- **What you should do**
Output, exactly and in full, the entries that appear below.

Stored records
· · · ·

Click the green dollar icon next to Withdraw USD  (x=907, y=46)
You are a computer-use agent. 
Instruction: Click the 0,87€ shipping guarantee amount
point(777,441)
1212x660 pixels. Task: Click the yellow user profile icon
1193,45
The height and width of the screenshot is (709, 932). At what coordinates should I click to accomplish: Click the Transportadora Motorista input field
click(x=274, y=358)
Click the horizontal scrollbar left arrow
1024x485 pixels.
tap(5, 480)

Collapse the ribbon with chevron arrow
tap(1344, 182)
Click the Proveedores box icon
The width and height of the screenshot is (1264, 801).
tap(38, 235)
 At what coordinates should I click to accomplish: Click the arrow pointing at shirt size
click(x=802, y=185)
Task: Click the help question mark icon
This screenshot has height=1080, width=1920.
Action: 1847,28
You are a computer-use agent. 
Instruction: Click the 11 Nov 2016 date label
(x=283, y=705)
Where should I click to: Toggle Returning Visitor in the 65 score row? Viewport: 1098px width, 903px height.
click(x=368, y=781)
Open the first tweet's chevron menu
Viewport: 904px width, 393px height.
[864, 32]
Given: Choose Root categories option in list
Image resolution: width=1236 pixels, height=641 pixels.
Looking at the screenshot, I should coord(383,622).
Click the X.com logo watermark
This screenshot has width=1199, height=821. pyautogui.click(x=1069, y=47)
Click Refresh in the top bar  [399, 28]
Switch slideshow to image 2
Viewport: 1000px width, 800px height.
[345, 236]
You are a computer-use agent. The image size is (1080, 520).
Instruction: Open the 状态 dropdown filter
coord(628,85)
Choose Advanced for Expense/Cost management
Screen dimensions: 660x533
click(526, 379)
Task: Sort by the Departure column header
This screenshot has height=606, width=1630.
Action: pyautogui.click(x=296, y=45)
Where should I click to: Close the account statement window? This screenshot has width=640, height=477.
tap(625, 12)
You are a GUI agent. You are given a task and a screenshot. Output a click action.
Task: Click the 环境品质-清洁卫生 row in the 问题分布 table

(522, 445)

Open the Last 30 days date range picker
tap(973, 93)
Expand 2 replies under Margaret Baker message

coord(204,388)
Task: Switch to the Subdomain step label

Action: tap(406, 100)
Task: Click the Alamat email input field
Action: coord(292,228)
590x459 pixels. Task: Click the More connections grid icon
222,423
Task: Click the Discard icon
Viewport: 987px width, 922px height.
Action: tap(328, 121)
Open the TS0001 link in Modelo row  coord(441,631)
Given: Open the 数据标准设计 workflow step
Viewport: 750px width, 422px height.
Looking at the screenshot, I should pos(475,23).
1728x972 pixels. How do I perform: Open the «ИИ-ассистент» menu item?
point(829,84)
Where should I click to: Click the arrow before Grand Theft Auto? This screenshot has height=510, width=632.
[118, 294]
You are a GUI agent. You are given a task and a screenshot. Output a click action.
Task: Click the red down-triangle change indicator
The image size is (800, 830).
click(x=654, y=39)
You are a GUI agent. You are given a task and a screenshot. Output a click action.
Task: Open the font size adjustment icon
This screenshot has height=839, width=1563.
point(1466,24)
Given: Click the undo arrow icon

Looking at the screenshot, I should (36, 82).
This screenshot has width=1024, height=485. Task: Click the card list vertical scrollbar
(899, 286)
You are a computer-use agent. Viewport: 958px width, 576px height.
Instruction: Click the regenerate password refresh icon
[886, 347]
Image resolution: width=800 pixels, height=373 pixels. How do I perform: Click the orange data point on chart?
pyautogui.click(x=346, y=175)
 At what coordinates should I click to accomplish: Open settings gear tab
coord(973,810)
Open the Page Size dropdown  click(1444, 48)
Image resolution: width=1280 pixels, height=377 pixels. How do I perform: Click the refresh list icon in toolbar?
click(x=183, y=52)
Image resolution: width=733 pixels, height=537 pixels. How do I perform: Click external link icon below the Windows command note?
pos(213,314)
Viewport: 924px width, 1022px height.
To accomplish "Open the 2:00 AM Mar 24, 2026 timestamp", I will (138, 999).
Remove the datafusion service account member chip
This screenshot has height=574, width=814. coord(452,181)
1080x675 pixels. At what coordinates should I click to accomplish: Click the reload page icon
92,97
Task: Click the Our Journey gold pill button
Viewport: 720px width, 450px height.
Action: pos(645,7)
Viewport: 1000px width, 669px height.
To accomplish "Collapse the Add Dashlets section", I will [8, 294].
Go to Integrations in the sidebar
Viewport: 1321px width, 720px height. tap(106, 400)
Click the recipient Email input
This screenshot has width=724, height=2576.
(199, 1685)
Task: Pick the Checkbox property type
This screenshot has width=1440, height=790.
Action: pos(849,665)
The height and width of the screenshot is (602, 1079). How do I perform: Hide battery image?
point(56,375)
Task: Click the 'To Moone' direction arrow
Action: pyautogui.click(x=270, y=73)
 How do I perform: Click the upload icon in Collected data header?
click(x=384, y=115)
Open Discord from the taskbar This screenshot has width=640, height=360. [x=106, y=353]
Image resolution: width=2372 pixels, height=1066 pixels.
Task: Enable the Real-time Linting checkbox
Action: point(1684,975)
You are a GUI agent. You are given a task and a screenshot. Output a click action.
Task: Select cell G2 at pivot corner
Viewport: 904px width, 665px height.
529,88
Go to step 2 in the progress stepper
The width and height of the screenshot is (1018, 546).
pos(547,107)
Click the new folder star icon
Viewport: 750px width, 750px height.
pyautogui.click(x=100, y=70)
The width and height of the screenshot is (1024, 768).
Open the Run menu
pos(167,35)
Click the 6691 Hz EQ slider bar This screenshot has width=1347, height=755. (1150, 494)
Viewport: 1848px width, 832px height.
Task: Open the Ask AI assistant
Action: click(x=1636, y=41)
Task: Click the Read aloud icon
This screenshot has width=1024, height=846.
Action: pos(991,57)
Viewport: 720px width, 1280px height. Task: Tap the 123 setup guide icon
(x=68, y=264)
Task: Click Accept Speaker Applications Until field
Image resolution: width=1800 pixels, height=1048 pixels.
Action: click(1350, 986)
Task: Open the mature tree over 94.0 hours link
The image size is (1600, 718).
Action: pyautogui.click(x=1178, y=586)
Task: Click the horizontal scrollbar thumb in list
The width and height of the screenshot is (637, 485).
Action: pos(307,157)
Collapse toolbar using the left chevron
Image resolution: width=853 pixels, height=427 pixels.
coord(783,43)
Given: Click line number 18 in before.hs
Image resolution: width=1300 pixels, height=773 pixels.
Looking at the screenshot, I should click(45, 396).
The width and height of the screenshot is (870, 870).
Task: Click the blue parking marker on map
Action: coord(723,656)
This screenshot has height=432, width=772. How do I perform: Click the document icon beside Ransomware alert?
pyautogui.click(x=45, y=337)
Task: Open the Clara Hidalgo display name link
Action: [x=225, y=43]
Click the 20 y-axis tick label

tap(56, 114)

· · · ·

- **The answer**
Click the green dollar icon next to Withdraw USD  (x=907, y=46)
You are a computer-use agent. 
Instruction: Click the 0,87€ shipping guarantee amount
point(777,441)
1212x660 pixels. Task: Click the yellow user profile icon
1193,45
The height and width of the screenshot is (709, 932). At what coordinates should I click to accomplish: Click the Transportadora Motorista input field
click(x=274, y=358)
Click the horizontal scrollbar left arrow
1024x485 pixels.
tap(5, 480)

Collapse the ribbon with chevron arrow
tap(1344, 182)
Click the Proveedores box icon
The width and height of the screenshot is (1264, 801).
tap(38, 235)
 At what coordinates should I click to accomplish: Click the arrow pointing at shirt size
click(x=802, y=185)
Task: Click the help question mark icon
This screenshot has height=1080, width=1920.
Action: 1847,28
You are a computer-use agent. 
Instruction: Click the 11 Nov 2016 date label
(x=283, y=705)
Where should I click to: Toggle Returning Visitor in the 65 score row? Viewport: 1098px width, 903px height.
click(x=368, y=781)
Open the first tweet's chevron menu
Viewport: 904px width, 393px height.
[864, 32]
Given: Choose Root categories option in list
Image resolution: width=1236 pixels, height=641 pixels.
Looking at the screenshot, I should coord(383,622).
Click the X.com logo watermark
This screenshot has width=1199, height=821. pyautogui.click(x=1069, y=47)
Click Refresh in the top bar  [399, 28]
Switch slideshow to image 2
Viewport: 1000px width, 800px height.
[345, 236]
You are a computer-use agent. The image size is (1080, 520).
Instruction: Open the 状态 dropdown filter
coord(628,85)
Choose Advanced for Expense/Cost management
Screen dimensions: 660x533
click(526, 379)
Task: Sort by the Departure column header
This screenshot has height=606, width=1630.
Action: pyautogui.click(x=296, y=45)
Where should I click to: Close the account statement window? This screenshot has width=640, height=477.
tap(625, 12)
You are a GUI agent. You are given a task and a screenshot. Output a click action.
Task: Click the 环境品质-清洁卫生 row in the 问题分布 table

(522, 445)

Open the Last 30 days date range picker
tap(973, 93)
Expand 2 replies under Margaret Baker message

coord(204,388)
Task: Switch to the Subdomain step label

Action: tap(406, 100)
Task: Click the Alamat email input field
Action: coord(292,228)
590x459 pixels. Task: Click the More connections grid icon
222,423
Task: Click the Discard icon
Viewport: 987px width, 922px height.
Action: tap(328, 121)
Open the TS0001 link in Modelo row  coord(441,631)
Given: Open the 数据标准设计 workflow step
Viewport: 750px width, 422px height.
Looking at the screenshot, I should pos(475,23).
1728x972 pixels. How do I perform: Open the «ИИ-ассистент» menu item?
point(829,84)
Where should I click to: Click the arrow before Grand Theft Auto? This screenshot has height=510, width=632.
[118, 294]
You are a GUI agent. You are given a task and a screenshot. Output a click action.
Task: Click the red down-triangle change indicator
The image size is (800, 830).
click(x=654, y=39)
You are a GUI agent. You are given a task and a screenshot. Output a click action.
Task: Open the font size adjustment icon
This screenshot has height=839, width=1563.
point(1466,24)
Given: Click the undo arrow icon

Looking at the screenshot, I should (36, 82).
This screenshot has width=1024, height=485. Task: Click the card list vertical scrollbar
(899, 286)
You are a computer-use agent. Viewport: 958px width, 576px height.
Instruction: Click the regenerate password refresh icon
[886, 347]
Image resolution: width=800 pixels, height=373 pixels. How do I perform: Click the orange data point on chart?
pyautogui.click(x=346, y=175)
 At what coordinates should I click to accomplish: Open settings gear tab
coord(973,810)
Open the Page Size dropdown  click(1444, 48)
Image resolution: width=1280 pixels, height=377 pixels. How do I perform: Click the refresh list icon in toolbar?
click(x=183, y=52)
Image resolution: width=733 pixels, height=537 pixels. How do I perform: Click external link icon below the Windows command note?
pos(213,314)
Viewport: 924px width, 1022px height.
To accomplish "Open the 2:00 AM Mar 24, 2026 timestamp", I will (138, 999).
Remove the datafusion service account member chip
This screenshot has height=574, width=814. coord(452,181)
1080x675 pixels. At what coordinates should I click to accomplish: Click the reload page icon
92,97
Task: Click the Our Journey gold pill button
Viewport: 720px width, 450px height.
Action: pos(645,7)
Viewport: 1000px width, 669px height.
To accomplish "Collapse the Add Dashlets section", I will [8, 294].
Go to Integrations in the sidebar
Viewport: 1321px width, 720px height. tap(106, 400)
Click the recipient Email input
This screenshot has width=724, height=2576.
(199, 1685)
Task: Pick the Checkbox property type
This screenshot has width=1440, height=790.
Action: pos(849,665)
The height and width of the screenshot is (602, 1079). How do I perform: Hide battery image?
point(56,375)
Task: Click the 'To Moone' direction arrow
Action: pyautogui.click(x=270, y=73)
 How do I perform: Click the upload icon in Collected data header?
click(x=384, y=115)
Open Discord from the taskbar This screenshot has width=640, height=360. [x=106, y=353]
Image resolution: width=2372 pixels, height=1066 pixels.
Task: Enable the Real-time Linting checkbox
Action: point(1684,975)
You are a GUI agent. You are given a task and a screenshot. Output a click action.
Task: Select cell G2 at pivot corner
Viewport: 904px width, 665px height.
529,88
Go to step 2 in the progress stepper
The width and height of the screenshot is (1018, 546).
pos(547,107)
Click the new folder star icon
Viewport: 750px width, 750px height.
pyautogui.click(x=100, y=70)
The width and height of the screenshot is (1024, 768).
Open the Run menu
pos(167,35)
Click the 6691 Hz EQ slider bar This screenshot has width=1347, height=755. (1150, 494)
Viewport: 1848px width, 832px height.
Task: Open the Ask AI assistant
Action: click(x=1636, y=41)
Task: Click the Read aloud icon
This screenshot has width=1024, height=846.
Action: pos(991,57)
Viewport: 720px width, 1280px height. Task: Tap the 123 setup guide icon
(x=68, y=264)
Task: Click Accept Speaker Applications Until field
Image resolution: width=1800 pixels, height=1048 pixels.
Action: click(1350, 986)
Task: Open the mature tree over 94.0 hours link
The image size is (1600, 718).
Action: pyautogui.click(x=1178, y=586)
Task: Click the horizontal scrollbar thumb in list
The width and height of the screenshot is (637, 485).
Action: pos(307,157)
Collapse toolbar using the left chevron
Image resolution: width=853 pixels, height=427 pixels.
coord(783,43)
Given: Click line number 18 in before.hs
Image resolution: width=1300 pixels, height=773 pixels.
Looking at the screenshot, I should click(45, 396).
The width and height of the screenshot is (870, 870).
Task: Click the blue parking marker on map
Action: coord(723,656)
This screenshot has height=432, width=772. How do I perform: Click the document icon beside Ransomware alert?
pyautogui.click(x=45, y=337)
Task: Open the Clara Hidalgo display name link
Action: [x=225, y=43]
Click the 20 y-axis tick label

tap(56, 114)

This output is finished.